A spherical cavity of radius $R$ is cut from a non-conducting sphere of volume charge density $\rho {\text{C/m}}^3$ as shown in figure. Find the net electric field at point $\text{P}$. [Take $K=\frac{1}{4\pi {ϵ}_0}$]

• A. $\frac{31}{27}K\rho \pi R$, towards right
• B. $\frac{35}{27}K\rho \pi R$, towards right
• C. $\frac{2}{7}K\rho \pi R$, towards left
• D. None of the above

Answer 1

The correct option is B $\frac{35}{27}K\rho \pi R$, towards right

Consider the cavity to be made up of material of charge density $-\rho {\text{C/m}}^3$.

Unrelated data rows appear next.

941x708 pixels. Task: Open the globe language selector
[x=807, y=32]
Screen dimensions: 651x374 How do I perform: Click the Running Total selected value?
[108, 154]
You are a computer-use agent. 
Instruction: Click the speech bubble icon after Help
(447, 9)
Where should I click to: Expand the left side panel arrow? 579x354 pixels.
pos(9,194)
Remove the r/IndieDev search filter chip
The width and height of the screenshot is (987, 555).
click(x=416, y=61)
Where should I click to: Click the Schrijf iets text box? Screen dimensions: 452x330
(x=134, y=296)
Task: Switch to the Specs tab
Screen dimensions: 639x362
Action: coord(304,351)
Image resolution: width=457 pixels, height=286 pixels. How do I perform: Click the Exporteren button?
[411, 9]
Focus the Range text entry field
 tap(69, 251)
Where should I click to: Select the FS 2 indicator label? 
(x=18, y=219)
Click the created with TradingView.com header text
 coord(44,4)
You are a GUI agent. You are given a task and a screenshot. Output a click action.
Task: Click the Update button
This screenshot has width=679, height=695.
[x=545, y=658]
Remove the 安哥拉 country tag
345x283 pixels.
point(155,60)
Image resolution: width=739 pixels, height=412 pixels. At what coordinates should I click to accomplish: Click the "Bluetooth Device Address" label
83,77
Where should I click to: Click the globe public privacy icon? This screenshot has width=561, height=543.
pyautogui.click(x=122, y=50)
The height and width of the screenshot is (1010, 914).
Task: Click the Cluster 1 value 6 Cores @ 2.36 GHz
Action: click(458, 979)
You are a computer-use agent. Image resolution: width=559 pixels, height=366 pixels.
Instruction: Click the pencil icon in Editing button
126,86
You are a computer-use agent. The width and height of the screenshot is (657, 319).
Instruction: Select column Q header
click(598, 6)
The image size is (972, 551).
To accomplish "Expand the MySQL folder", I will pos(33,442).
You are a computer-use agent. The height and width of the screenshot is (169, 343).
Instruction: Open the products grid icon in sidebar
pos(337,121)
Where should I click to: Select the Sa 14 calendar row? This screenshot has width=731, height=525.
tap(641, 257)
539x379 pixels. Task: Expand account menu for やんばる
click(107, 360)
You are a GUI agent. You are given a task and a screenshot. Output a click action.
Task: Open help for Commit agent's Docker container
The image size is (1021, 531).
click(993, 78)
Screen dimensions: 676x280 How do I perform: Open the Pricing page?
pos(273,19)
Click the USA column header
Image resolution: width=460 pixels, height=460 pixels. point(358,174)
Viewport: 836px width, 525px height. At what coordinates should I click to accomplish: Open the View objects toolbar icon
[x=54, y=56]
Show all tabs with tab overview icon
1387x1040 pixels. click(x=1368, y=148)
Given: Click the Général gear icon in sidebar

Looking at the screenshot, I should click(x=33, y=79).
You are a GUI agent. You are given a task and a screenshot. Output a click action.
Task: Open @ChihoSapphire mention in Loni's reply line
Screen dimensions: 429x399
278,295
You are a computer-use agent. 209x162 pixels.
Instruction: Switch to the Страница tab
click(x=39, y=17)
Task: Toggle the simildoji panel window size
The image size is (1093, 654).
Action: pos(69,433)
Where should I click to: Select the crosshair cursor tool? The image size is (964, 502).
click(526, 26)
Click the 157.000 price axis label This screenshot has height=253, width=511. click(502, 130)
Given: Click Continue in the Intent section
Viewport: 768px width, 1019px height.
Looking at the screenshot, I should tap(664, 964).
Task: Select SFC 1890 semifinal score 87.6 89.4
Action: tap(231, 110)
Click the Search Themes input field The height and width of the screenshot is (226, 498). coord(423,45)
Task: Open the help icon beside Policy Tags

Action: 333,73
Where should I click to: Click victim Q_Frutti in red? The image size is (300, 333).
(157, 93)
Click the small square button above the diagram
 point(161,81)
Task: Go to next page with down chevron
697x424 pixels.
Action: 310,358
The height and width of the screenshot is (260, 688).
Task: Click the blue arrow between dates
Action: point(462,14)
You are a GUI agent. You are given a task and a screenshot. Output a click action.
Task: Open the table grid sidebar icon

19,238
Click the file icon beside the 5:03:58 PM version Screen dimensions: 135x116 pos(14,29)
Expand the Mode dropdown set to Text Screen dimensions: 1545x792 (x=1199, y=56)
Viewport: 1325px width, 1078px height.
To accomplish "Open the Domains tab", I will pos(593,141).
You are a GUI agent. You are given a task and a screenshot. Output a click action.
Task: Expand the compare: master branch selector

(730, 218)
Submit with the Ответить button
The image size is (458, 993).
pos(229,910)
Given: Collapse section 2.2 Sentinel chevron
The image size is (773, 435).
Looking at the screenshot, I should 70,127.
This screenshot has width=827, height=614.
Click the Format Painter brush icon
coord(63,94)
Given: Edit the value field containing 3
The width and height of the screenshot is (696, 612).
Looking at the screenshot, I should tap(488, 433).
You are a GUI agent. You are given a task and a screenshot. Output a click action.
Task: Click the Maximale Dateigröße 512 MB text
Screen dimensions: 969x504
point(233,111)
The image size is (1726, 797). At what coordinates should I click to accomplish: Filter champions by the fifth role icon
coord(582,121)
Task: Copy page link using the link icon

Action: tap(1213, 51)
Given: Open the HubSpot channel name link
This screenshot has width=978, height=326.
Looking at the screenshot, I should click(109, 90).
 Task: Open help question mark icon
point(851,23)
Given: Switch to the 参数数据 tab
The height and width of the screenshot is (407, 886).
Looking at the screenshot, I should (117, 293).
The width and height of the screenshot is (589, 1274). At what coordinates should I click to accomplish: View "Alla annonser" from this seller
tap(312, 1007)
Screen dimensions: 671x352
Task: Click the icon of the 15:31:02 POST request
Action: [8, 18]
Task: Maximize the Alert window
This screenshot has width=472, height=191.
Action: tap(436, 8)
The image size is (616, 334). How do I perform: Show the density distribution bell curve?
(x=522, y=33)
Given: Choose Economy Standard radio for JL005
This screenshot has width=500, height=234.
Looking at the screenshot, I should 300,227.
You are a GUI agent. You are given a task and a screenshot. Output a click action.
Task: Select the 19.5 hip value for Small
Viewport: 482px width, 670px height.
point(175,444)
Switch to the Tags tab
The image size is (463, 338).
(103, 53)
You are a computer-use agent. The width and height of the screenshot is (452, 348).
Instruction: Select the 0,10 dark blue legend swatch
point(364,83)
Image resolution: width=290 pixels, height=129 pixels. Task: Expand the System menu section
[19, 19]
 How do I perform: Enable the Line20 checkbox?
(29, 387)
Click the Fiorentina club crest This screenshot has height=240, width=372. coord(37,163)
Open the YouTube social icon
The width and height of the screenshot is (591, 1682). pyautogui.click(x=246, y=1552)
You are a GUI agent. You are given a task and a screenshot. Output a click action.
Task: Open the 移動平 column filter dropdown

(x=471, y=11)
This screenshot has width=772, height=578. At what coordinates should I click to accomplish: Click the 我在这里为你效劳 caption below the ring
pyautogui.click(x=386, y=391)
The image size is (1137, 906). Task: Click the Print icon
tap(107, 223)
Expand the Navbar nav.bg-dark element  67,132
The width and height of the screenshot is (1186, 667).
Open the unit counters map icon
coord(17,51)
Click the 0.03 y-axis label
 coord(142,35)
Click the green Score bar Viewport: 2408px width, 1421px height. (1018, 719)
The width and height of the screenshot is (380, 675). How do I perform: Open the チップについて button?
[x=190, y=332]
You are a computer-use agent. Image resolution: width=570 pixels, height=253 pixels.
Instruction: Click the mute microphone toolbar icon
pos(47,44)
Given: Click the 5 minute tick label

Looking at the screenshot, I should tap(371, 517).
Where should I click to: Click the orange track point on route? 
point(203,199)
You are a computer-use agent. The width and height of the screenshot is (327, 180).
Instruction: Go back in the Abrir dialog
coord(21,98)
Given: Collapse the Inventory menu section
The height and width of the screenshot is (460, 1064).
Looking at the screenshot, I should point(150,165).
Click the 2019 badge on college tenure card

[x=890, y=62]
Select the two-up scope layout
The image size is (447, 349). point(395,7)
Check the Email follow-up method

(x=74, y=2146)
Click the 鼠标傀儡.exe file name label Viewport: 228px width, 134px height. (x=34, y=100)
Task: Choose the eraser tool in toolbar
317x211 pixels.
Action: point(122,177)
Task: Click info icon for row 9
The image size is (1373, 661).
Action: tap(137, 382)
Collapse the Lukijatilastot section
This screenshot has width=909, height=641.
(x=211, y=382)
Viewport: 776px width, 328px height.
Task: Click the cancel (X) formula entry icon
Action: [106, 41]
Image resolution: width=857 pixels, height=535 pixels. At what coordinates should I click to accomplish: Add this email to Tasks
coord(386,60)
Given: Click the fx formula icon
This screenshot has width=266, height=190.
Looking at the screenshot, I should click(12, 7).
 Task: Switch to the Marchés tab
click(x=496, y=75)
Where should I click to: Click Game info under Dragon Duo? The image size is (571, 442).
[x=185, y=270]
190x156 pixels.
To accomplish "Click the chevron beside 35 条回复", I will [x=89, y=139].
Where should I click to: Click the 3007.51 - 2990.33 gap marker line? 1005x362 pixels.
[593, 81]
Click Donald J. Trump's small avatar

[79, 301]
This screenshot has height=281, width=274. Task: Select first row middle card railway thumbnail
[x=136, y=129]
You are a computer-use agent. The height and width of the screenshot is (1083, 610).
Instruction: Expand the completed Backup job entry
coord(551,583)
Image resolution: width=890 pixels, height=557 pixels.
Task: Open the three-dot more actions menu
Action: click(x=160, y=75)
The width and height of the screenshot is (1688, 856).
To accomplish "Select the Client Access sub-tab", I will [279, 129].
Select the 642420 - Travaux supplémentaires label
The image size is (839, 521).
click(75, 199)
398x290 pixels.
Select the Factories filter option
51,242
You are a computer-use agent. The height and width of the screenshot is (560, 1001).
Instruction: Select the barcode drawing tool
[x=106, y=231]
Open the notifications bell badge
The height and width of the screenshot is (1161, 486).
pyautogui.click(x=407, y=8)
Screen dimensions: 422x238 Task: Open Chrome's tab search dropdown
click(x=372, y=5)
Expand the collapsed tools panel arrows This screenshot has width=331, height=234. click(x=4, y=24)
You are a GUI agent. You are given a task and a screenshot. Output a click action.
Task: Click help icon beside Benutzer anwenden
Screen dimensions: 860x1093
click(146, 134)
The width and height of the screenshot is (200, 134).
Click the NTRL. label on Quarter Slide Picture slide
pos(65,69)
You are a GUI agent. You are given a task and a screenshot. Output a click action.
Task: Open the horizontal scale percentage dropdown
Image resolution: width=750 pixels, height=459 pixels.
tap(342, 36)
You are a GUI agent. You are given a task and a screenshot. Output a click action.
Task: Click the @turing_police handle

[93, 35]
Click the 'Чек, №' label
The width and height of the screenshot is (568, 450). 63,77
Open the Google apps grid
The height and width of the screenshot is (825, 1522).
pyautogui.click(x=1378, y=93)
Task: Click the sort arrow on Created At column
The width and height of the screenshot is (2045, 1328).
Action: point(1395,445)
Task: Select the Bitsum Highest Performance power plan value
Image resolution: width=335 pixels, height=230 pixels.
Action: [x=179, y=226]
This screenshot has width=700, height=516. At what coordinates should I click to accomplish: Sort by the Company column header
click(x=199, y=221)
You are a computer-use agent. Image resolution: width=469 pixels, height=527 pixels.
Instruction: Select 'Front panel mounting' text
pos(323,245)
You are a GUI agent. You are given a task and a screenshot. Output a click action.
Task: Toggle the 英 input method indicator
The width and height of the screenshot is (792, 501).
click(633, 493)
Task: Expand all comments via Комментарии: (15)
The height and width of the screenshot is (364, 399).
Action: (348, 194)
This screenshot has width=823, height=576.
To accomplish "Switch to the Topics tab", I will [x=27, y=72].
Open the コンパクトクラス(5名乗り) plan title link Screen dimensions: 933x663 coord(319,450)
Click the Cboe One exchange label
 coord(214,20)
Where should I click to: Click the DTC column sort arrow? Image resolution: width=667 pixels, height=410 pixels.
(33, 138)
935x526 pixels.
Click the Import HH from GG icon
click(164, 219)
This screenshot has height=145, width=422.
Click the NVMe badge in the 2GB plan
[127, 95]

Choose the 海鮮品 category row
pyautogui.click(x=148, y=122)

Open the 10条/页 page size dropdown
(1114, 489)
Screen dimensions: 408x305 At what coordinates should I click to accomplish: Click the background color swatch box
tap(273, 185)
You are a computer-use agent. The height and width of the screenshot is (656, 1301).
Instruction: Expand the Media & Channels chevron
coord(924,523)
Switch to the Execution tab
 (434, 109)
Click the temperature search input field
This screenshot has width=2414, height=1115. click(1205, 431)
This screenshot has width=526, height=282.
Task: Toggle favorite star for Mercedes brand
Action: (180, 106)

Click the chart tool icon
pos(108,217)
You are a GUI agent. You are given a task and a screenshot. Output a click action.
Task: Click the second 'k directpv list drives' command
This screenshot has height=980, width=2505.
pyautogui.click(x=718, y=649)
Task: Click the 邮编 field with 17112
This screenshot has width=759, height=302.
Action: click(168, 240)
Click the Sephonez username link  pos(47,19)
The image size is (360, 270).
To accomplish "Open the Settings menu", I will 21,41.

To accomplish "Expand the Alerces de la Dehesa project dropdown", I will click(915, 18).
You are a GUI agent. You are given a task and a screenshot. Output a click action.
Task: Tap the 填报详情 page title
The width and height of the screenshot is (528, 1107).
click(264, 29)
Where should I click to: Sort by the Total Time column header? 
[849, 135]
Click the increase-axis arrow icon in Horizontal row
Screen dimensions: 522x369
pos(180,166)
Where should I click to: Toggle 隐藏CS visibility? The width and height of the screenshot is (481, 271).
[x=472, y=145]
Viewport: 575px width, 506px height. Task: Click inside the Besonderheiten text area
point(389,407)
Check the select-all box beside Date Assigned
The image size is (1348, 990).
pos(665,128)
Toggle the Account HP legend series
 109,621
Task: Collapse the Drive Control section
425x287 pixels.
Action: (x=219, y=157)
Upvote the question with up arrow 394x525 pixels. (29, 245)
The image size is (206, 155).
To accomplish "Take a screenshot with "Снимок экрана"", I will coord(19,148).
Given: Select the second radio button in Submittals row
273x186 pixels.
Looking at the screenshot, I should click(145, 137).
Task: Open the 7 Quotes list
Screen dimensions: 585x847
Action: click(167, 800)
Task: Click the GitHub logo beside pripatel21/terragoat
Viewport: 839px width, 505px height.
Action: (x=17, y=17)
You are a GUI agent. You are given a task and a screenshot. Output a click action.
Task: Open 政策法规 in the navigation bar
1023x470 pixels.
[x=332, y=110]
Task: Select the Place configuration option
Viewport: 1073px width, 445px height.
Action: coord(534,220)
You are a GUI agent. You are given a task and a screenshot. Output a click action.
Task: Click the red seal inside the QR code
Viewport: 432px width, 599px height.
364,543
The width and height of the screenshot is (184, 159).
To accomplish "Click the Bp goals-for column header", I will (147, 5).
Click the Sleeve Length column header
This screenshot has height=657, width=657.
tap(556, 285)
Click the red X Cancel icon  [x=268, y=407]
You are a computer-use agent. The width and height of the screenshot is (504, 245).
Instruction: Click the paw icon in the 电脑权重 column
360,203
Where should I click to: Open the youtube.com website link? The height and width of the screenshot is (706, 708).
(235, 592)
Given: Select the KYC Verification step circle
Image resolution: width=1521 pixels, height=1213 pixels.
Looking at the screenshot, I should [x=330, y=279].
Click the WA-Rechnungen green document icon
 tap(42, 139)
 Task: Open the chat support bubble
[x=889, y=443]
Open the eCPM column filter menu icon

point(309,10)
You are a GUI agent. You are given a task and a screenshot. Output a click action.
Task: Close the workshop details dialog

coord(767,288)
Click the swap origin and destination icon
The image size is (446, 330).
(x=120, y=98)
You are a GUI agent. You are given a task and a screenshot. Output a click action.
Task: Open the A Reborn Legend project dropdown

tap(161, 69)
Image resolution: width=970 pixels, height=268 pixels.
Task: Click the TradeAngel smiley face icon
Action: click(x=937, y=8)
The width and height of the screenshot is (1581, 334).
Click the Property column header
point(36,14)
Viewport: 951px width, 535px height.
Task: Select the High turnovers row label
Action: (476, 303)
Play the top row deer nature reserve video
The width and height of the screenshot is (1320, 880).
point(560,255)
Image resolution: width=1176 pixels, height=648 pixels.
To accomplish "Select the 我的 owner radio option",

Net electric field due to the above combination can be calculated by the superposition,
$E_{net}={\overrightarrow{E}}_1+{\overrightarrow{E}}_2$

Total charge on sphere of radius $4R$,
$Q_1=\frac{4}{3}\pi (4R{)}^3\rho$

So, electric field at point $\text{P}$ due to this sphere,

$|\overrightarrow{E_1}|=\frac{KQ}{(8R{)}^2}$

$\Rightarrow |{\overrightarrow{E}}_1|=\frac{K\times \rho (4\pi \times (4R{)}^3)}{3\times (8R{)}^2}=\frac{4}{3}K\rho \pi R$
[towards right due to positive charge]

Similarly, electric field at point $\text{P}$ due to material of spherical cavity,
$|{\overrightarrow{E}}_2|=\frac{K\times \rho (4\pi \times (R{)}^3)}{3\times (6R{)}^2}=\frac{1}{27}K\rho \pi R$
[towards left due to positive charge]

Now, net electric field,
$|{\overrightarrow{E}}_{net}|=|{\overrightarrow{E}}_1|-|{\overrightarrow{E}}_2|$

$\Rightarrow |{\overrightarrow{E}}_{net}|=\frac{4}{3}K\rho \pi R-\frac{1}{27}K\rho \pi R$

$\Rightarrow |{\overrightarrow{E}}_{net}|=\frac{35}{27}K\rho \pi R$, towards right.

Hence, option (c) is the correct answer.